Text der Petition
Mit der Petition wird gefordert, dass der Deutsche Bundestag beschließen möge, in der gesetzlichen Rentenversicherung eine Mindestrente von 1.400 Euro brutto einzuführen, die allen Rentnerinnen und Rentnern mit mindestens fünf Beitragsjahren garantiert wird.
Liegt die regulär errechnete Rente darunter, wird automatisch dieser Mindestbetrag gezahlt – analog zur bestehenden Mindestpension im Beamtenrecht.
Die Mindestrente wird jährlich im gleichen Maß angepasst wie alle anderen Renten.
Begründung
Die Altersarmut in Deutschland ist ein wachsendes Problem: Über die Hälfte der Rentner bezieht einen Zahlbetrag (= Bruttorente minus KV- und PV-Beiträge, vor Steuern) unter 1.200 Euro. Diese Beträge reichen nicht aus, um ein selbstbestimmtes Leben im Alter zu führen. Bestehende Instrumente wie Grundsicherung, Grundrente oder Mütterrente greifen oft zu spät oder erreichen nicht alle Berechtigten.
Die Einführung einer Mindestrente von 1.400 Euro brutto garantiert, dass niemand unter einen existenzsichernden Mindestbetrag fällt. Sie wird automatisch gezahlt, wenn die reguläre Rente diesen Wert unterschreitet, ist jährlich anzupassen und setzt voraus, dass mindestens fünf Beitragsjahre vorliegen. Rentenpunkte werden bis zum gewählten Renteneintrittsalter (63–67 Jahre oder später) voll angerechnet. Höhere Renten bleiben unverändert.
Dieses System ist einfach, transparent und entstigmatisierend. Es schützt vor Altersarmut, stärkt das Vertrauen in die gesetzliche Rentenversicherung und sorgt für Planbarkeit. Zur langfristigen Finanzierung können neben Beiträgen und Steuern zusätzliche Mittel erschlossen werden, z. B. durch die Einbeziehung aller Erwerbstätigen, die Aufhebung der Beitragsbemessungsgrenze bei gleichzeitiger Deckelung der Höchstrente oder durch gezielte Abgaben auf Vermögen, Luxusprodukte und Finanztransaktionen.
Deutschland ist ein reiches Land.
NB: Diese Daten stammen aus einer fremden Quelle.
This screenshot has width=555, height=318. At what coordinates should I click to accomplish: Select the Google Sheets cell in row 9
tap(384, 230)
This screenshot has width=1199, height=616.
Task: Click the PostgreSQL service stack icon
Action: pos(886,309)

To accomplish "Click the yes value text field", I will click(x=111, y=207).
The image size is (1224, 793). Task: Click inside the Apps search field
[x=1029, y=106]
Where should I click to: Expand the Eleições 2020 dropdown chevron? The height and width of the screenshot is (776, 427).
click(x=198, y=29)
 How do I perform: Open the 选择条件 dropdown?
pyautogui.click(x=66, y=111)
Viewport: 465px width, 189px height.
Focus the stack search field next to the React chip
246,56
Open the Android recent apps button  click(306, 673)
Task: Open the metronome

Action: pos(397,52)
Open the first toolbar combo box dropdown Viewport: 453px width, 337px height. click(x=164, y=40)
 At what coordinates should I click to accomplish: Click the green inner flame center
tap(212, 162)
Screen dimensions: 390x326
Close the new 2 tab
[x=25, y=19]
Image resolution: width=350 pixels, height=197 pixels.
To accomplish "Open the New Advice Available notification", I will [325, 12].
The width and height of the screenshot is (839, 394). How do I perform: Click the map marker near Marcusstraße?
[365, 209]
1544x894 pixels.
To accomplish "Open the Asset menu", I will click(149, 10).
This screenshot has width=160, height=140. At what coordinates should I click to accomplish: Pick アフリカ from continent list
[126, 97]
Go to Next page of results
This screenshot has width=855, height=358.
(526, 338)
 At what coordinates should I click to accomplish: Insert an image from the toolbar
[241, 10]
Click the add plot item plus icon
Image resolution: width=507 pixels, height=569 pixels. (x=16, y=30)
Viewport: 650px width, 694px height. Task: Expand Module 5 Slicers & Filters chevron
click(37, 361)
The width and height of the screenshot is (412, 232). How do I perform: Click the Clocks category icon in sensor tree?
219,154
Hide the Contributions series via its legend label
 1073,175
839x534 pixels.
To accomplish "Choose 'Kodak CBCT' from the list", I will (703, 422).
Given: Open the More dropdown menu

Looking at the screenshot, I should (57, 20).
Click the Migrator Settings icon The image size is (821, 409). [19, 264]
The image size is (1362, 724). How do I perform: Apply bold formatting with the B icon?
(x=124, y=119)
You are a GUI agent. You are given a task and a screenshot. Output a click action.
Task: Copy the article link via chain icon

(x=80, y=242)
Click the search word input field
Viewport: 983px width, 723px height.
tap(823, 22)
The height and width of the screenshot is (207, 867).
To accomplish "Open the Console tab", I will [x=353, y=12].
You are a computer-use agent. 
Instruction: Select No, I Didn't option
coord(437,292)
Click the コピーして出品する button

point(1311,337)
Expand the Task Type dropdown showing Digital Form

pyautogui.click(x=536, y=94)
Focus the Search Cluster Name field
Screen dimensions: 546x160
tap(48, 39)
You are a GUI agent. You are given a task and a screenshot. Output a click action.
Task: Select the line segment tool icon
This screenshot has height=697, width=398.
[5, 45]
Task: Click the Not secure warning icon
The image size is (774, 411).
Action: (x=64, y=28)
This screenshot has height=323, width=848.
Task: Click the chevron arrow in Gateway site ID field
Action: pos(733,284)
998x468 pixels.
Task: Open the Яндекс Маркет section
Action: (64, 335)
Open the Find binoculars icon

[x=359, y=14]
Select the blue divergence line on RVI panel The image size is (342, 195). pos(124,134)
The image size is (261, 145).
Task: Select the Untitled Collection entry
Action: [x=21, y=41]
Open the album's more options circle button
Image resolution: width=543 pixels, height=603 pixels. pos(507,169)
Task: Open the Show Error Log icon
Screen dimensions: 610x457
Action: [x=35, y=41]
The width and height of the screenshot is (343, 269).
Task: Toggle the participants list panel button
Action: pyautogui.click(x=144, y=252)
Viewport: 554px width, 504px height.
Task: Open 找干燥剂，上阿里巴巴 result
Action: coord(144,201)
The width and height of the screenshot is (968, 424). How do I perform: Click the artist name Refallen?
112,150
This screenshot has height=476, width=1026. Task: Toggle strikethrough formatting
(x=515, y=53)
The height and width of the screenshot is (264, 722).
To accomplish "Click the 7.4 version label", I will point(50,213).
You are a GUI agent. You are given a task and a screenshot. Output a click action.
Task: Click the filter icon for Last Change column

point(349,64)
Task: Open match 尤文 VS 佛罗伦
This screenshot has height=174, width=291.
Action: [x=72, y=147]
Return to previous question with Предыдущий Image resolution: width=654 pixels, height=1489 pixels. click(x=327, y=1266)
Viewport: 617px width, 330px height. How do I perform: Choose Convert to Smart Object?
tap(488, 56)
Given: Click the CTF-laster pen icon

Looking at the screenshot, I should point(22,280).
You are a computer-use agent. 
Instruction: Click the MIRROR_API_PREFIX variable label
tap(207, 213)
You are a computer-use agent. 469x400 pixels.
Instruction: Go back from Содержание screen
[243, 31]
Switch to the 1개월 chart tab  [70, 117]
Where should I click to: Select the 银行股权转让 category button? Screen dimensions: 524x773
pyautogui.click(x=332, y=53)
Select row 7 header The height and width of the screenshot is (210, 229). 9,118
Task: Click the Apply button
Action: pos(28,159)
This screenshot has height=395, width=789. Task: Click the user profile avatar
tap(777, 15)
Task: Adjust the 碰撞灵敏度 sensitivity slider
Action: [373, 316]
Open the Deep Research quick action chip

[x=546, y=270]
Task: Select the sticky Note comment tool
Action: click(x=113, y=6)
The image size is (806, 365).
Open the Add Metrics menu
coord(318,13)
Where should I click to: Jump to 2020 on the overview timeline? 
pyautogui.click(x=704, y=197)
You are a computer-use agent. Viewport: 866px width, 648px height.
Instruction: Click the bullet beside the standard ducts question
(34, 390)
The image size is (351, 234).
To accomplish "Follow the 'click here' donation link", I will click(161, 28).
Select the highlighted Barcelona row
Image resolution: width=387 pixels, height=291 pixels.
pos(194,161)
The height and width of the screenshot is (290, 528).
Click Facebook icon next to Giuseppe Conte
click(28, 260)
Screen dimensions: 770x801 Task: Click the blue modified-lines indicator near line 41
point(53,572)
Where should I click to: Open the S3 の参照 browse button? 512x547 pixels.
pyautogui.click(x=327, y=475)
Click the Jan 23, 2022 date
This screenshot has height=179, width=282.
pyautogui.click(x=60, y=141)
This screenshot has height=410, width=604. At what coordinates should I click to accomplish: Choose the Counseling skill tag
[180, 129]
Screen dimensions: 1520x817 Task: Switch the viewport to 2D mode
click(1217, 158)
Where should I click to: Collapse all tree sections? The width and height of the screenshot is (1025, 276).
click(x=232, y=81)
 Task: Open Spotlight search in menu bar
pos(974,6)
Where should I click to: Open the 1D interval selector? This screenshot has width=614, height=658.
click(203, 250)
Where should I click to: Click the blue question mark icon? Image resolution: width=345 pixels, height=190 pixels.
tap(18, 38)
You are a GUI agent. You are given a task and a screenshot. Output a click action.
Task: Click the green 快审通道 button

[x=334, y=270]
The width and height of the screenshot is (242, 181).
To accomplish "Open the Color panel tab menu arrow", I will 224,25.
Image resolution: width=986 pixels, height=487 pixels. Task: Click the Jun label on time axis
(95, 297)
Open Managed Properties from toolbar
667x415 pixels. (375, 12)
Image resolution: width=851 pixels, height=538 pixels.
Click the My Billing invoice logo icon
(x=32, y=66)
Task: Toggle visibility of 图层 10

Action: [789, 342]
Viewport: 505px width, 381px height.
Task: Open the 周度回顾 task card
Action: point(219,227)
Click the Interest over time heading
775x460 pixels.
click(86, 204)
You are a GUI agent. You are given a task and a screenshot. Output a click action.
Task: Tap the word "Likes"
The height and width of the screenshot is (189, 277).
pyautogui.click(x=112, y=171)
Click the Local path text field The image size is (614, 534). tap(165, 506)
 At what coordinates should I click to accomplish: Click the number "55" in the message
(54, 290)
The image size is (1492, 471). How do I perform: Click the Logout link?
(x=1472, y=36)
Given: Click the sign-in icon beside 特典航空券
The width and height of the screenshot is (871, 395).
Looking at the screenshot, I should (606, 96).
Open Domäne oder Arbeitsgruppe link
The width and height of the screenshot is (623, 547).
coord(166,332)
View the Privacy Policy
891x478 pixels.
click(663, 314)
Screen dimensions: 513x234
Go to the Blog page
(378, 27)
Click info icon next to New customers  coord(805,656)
Niemand darf nach einem langen Arbeitsleben in Armut leben. Die Mindestrente stellt sicher, dass das Rentensystem seiner solidarischen Aufgabe gerecht wird und gleichzeitig nachhaltig finanziert werden kann.
Funktionsweise der Mindestrente:
Berechnung der Rentenpunkte wie bisher (Punktesystem bleibt erhalten).
Reguläres Renteneintrittsalter: 65 Jahre.
Flexibler Rentenbeginn: abschlagsfrei ab 63, möglich bis 67 oder darüber hinaus.
Automatische Aufstockung: Liegt die errechnete Rente unter 1.400 Euro brutto, wird sie ohne Antrag auf diesen Betrag angehoben.
Jährliche Anpassung nach derselben Formel wie alle gesetzlichen Renten.
Rentepunkte werden bis zum gewählten Renteneintrittsalter gezählt.
Anspruch ab 5 Beitragsjahren, analog zur Mindestpension im Beamtenrecht.
Finanzierungsmöglichkeiten:
Einbeziehung aller Erwerbstätigen: Selbstständige, Freiberufler, Anwälte usw. zahlen mit in die gesetzliche Rentenversicherung ein.
Aufhebung der Beitragsbemessungsgrenze bei gleichzeitiger Deckelung der Höchstrente, um hohe Einkommen stärker zu belasten, ohne übermäßige Renten für Spitzenverdiener zu erzeugen.
Zusätzliche Standbeine: Finanztransaktionsabgabe, Vermögensabgabe auf sehr hohe Vermögen, Luxusabgaben auf hochpreisige Konsumgüter.
Schlussfolgerung:
Ein langes Arbeitsleben darf nicht in Armut enden. Die Einführung einer Mindestrente von 1.400 Euro brutto, kombiniert mit einer gerechten und stabilen Finanzierungsbasis, sichert Würde im Alter, stärkt das Vertrauen in die gesetzliche Rentenversicherung und macht das System planbar, transparent und nachhaltig.